К вечеру, в пять часов шестнадцать минут, в нашем «ситроене» раздался вдруг зловещий стук и странный треск. Сума сразу затормозил, свернул в сторону и остановил машину на обочине дороги. За нами на десяток метров тянулась по земле подозрительная дорожка темной жидкости. Шасси уродливо опустилось, словно у машины дрогнули колени и она повесила нос. Когда мы подняли капот и заглянули внутрь, пришла наша очередь вешать нос: порвалась прокладка амортизатора, и стоило завести мотор, как из лопнувшей трубки игриво и резво брызгало масло. Мы застряли, и притом намертво, в полном безлюдье.
Можно было просто лопнуть со злости; поэтому, чтобы не лопнуть, мы тут же выработали правильное отношение к случившемуся: прекрасный ужин и удобные постели миллионеров, которые ждали нас за несколько десятков километров отсюда в отеле города Самбаило, — вздор. У нас было с собой несколько бисквитов, а спать мы могли в машине. Спартанцы на час. Это точно: нет худа без добра. Сума, который немного струхнул, так как был полон старых суеверий, пугал нас обилием львов в окрестностях, но что там львы! В случае чего мы напугали бы их громкими криками, были бы недурные впечатления, и было бы о чем писать, а сбитые с толку бестии непременно удрали бы. Львы в противоположность обезьянам боятся человека. Оружие у нас было такое, что просто смех: общий столовый нож, конечно тупой, у меня — маленький перочинный ножик из Польши, да у Сумы что-то вроде этого.
Позднее я хорошо представил себе, что́ мы тогда чувствовали, и констатировал, как сильно изменились категории человеческих отношений в последнее время и какое огромное доверие вызывала Африка в сравнении, например, с авантюристической Европой.
Наше спокойствие объяснялось ни молодечеством, ни усталостью, ни тем, что мы отдавали себе отчет в опасностях, которые могли бы нам угрожать. Ведь машина сломалась в дикой глуши, вдали от человеческих поселений.
И, если в этот момент нам ни на минуту не пришло в голову, что мы — безоружные в этом безлюдье — могли пасть жертвой бандитов, то просто потому, что этих бандитов здесь, в глубине Африки, не было.

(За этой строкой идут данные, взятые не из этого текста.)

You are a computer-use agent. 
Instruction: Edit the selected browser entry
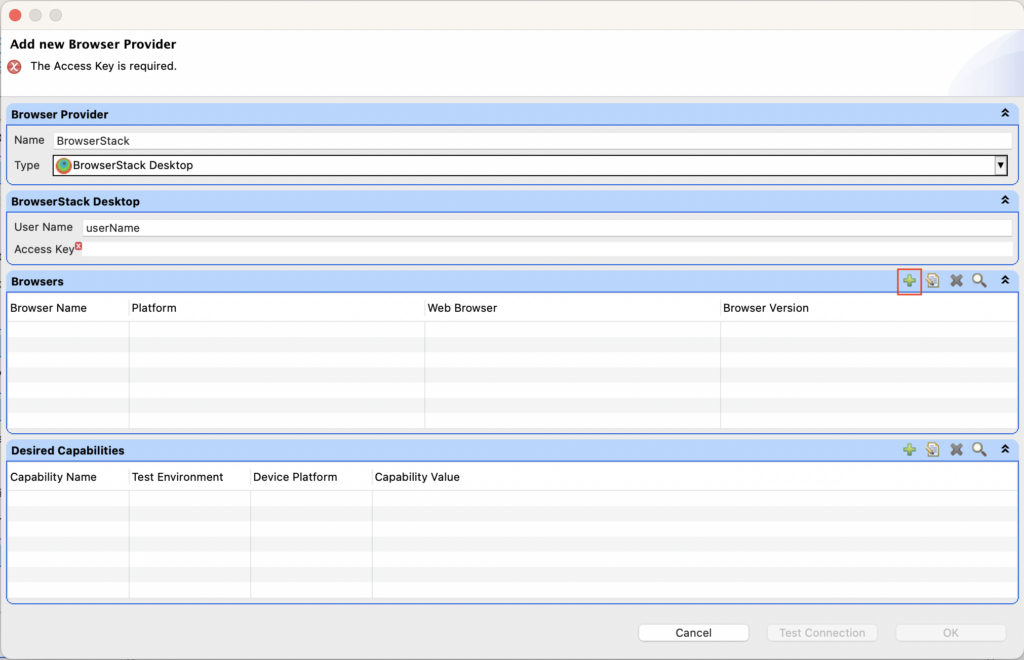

В Африке было несравненно спокойнее, чем в Европе, а африканцы — менее испорчены, менее преступны, более человечны и доброжелательны, чем мы, европейцы.
Конечно, рассуждая здраво, наше положение не исключало появления какого-нибудь льва-людоеда или фанатика фульбе, настроенного против нас хотя бы прачкой из Кумбы. Наконец, ночью могло произойти множество других неприятностей, возможно роковых. Но мы не забивали себе этим голову. До чего же изменился человек. До чего же иной стала для него мера опасностей и изменилась степень их ощущения! То, что двадцать лет назад в джунглях Амазонки или непроходимых дебрях Мадагаскара еще заставляло трепетать от страха, сегодня казалось смешным перед лицом других опасностей, таких, как повышение степени радиации.
Сума пытался заткнуть веточками трубку амортизатора. Но стоило завести мотор, как веточки стремительно и на редкость комично вылетали и масло вновь начинало брызгать. Сума повторял свои бесплодные попытки; Эйбель и я немногим могли здесь ему помочь.
От нечего делать я снова просмотрел несколько французских иллюстрированных еженедельников, захваченных из Конакри. Судя по ним, можно было подумать, что мир был потрясен лишь двумя важнейшими событиями: неожиданной смертью киноактера Жерара Филиппа и решением вопроса, родит ли мальчика красавица Фарах, когда на ней женится шах Ирана, которому срочно нужен наследник престола, — вопроса, который крупные еженедельники обсуждали отнюдь не как тему для веселой оперетки.
На минутку оторвавшись от мира фута-джаллонского бруса, я с особенной отчетливостью ощутил все это смешное безумие разнузданных невропатов, когда вдруг на фоне этой отдаленной суеты меня потрясло новое поразительное явление: тишина вокруг нас.